[i]
Lettres de Saint-Thomas.
Études sociologiques, historiques et littéraires.
Préface
Le titre donné à ce volume est peut-être de nature à causer bien des surprises et des déceptions.
Le nom de Saint-Thomas évoque invinciblement, pour l'Haïtien, la vie de l'exil, avec ses angoisses, ses tentations et ses suggestions souvent agressives, stimulées, à la fois, par la nostalgie patriotique et le brûlant désir de changer un ordre de choses qu'on juge mauvais.
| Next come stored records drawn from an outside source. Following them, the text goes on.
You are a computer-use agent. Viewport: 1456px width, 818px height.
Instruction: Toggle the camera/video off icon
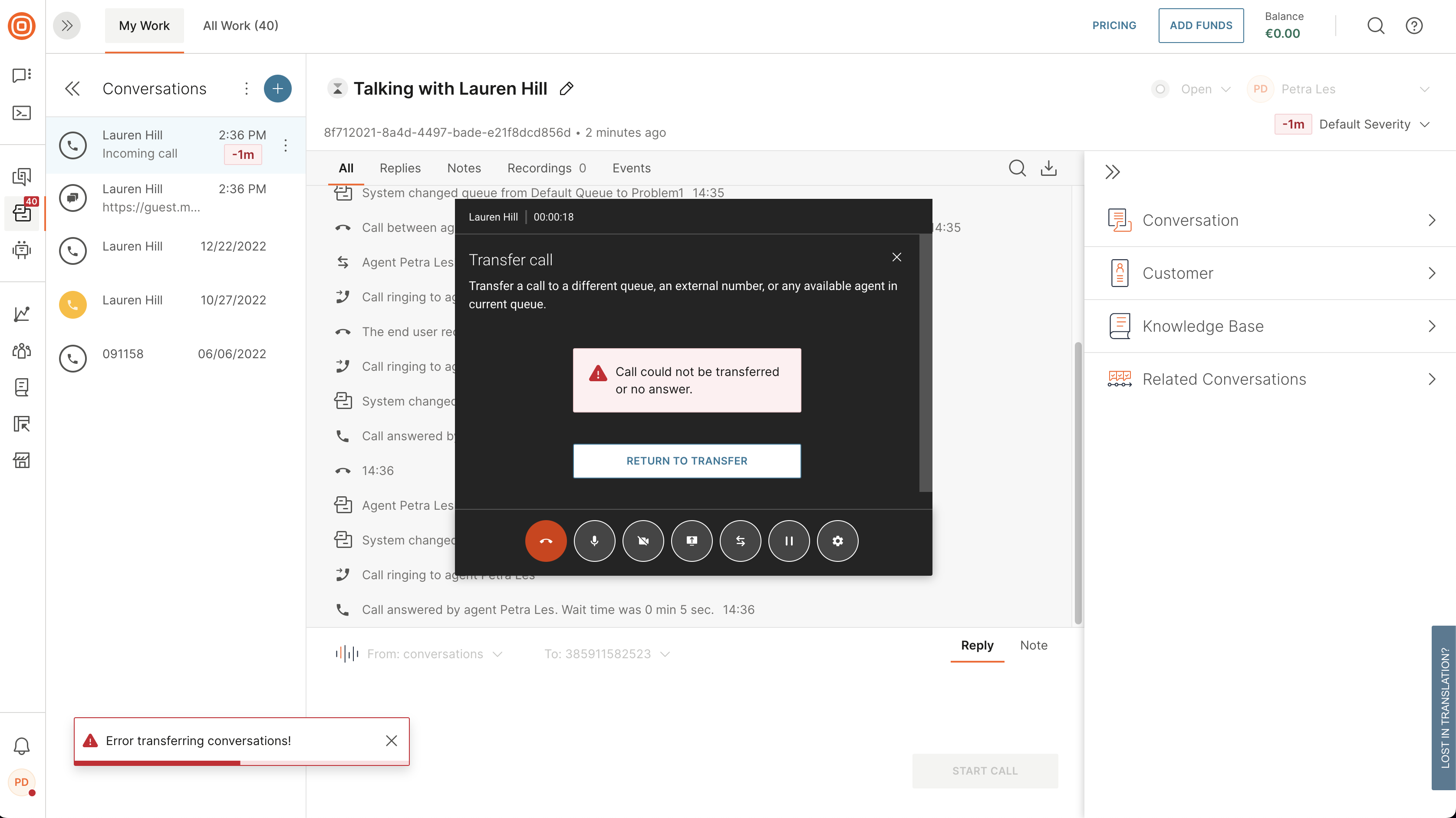[643, 540]
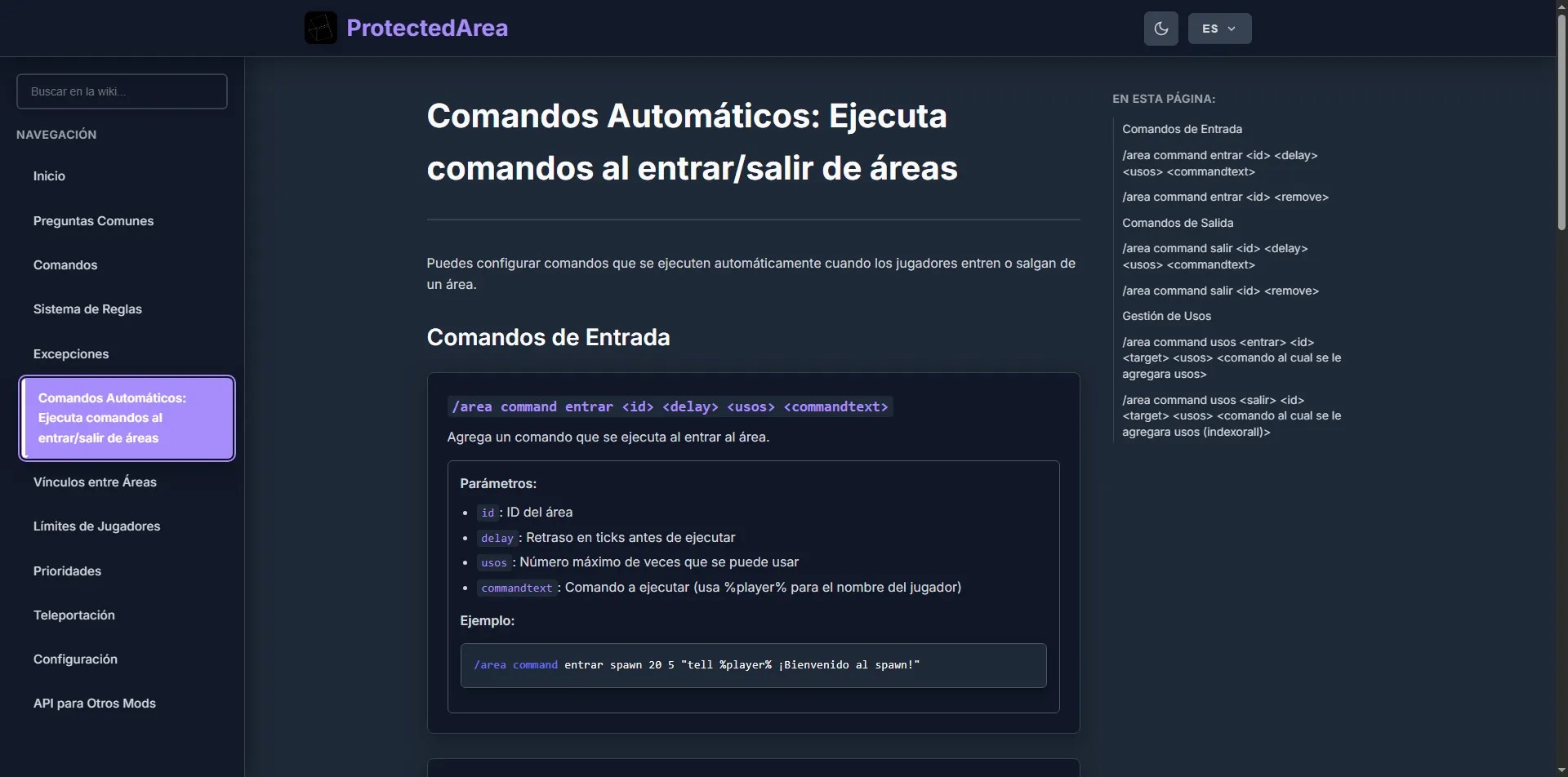Viewport: 1568px width, 777px height.
Task: Open the Configuración page
Action: [75, 659]
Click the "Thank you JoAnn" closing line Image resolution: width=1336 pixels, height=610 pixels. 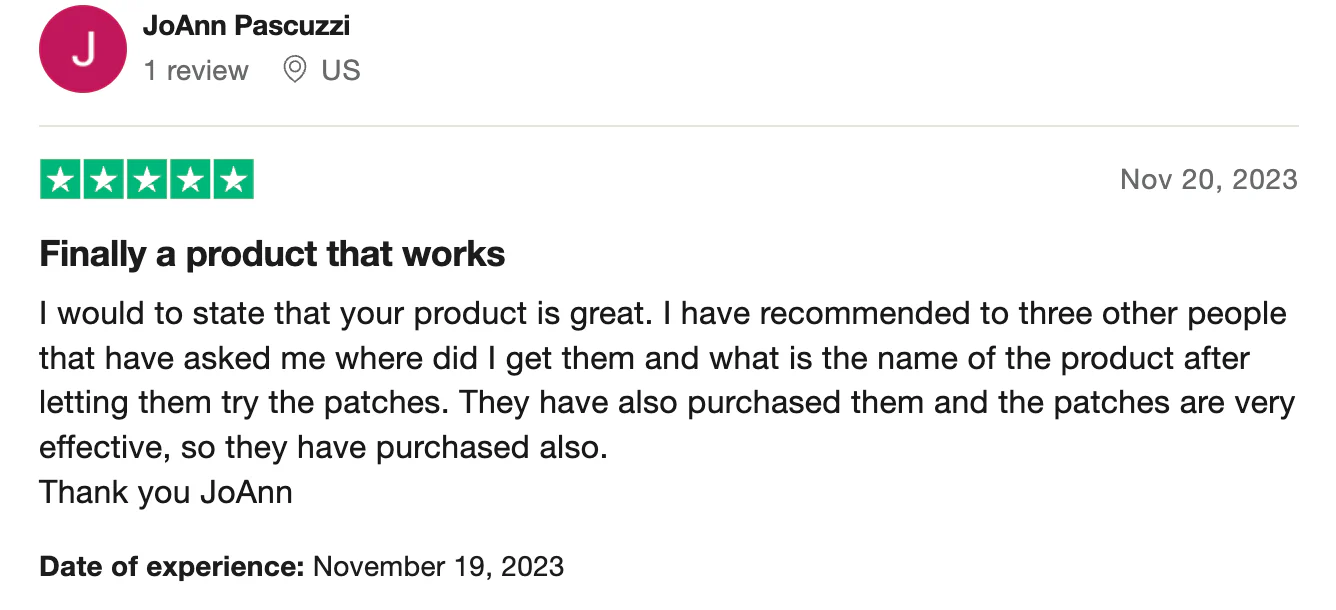tap(166, 493)
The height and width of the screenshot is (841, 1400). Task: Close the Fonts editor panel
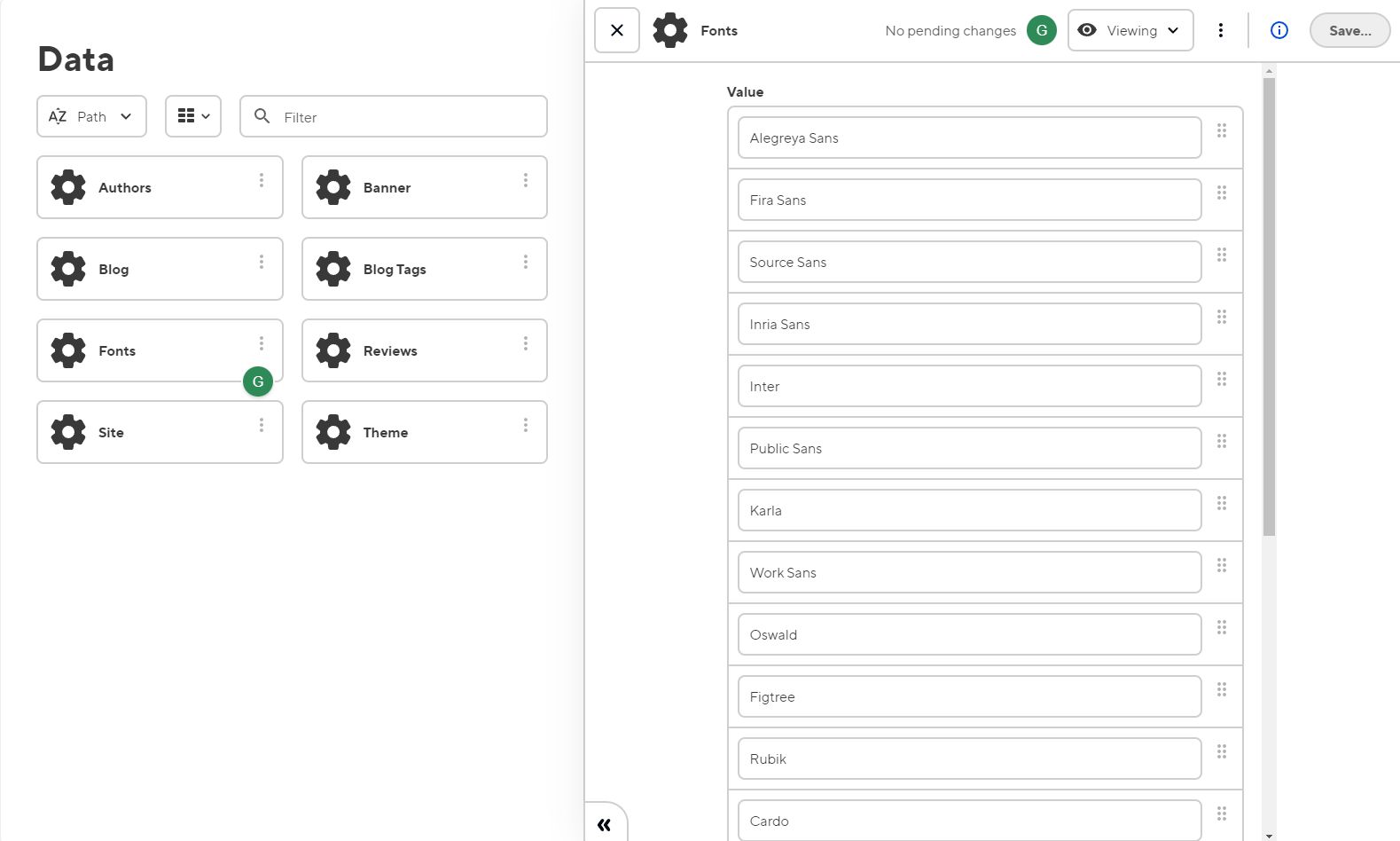coord(617,30)
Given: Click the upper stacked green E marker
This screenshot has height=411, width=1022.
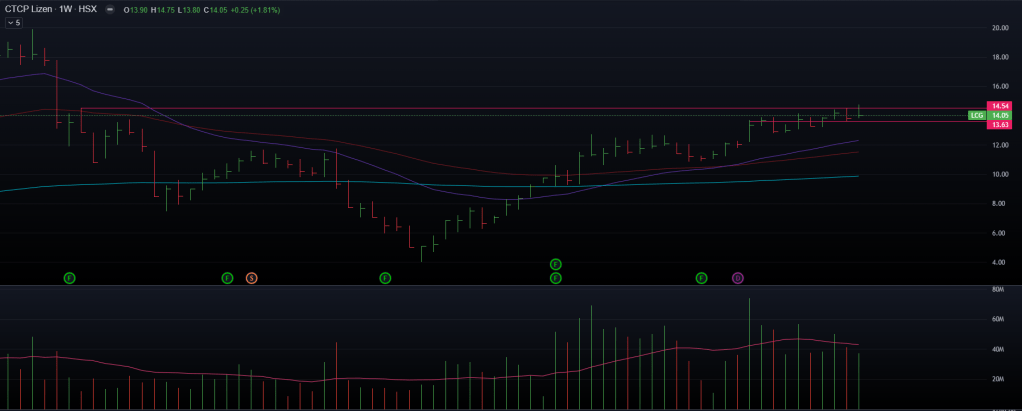Looking at the screenshot, I should point(556,264).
En le voyant, on croirait donc qu'il s'agit, dans les lettres qu'on va lire, des combinaisons plus ou moins compliquées, des plans d'attaque, des projets politiques qui se forgeaient dans l'île danoise, durant le temps que j'y restai, entouré de nombreux concitoyens obligés de fuir la terre haïtienne, d'abandonner leurs foyers pour échapper aux outrages, au martyre de nos prisons et même à l'assassinat prétendument juridique. Mais il n'en est rien. Ces lettres que je présente à l'appréciation et à la méditation du lecteur, avec des introductions qui [ii] en étendent et en complètent le sens, portent la mention du lieu où elles ont été écrites. Voilà tout.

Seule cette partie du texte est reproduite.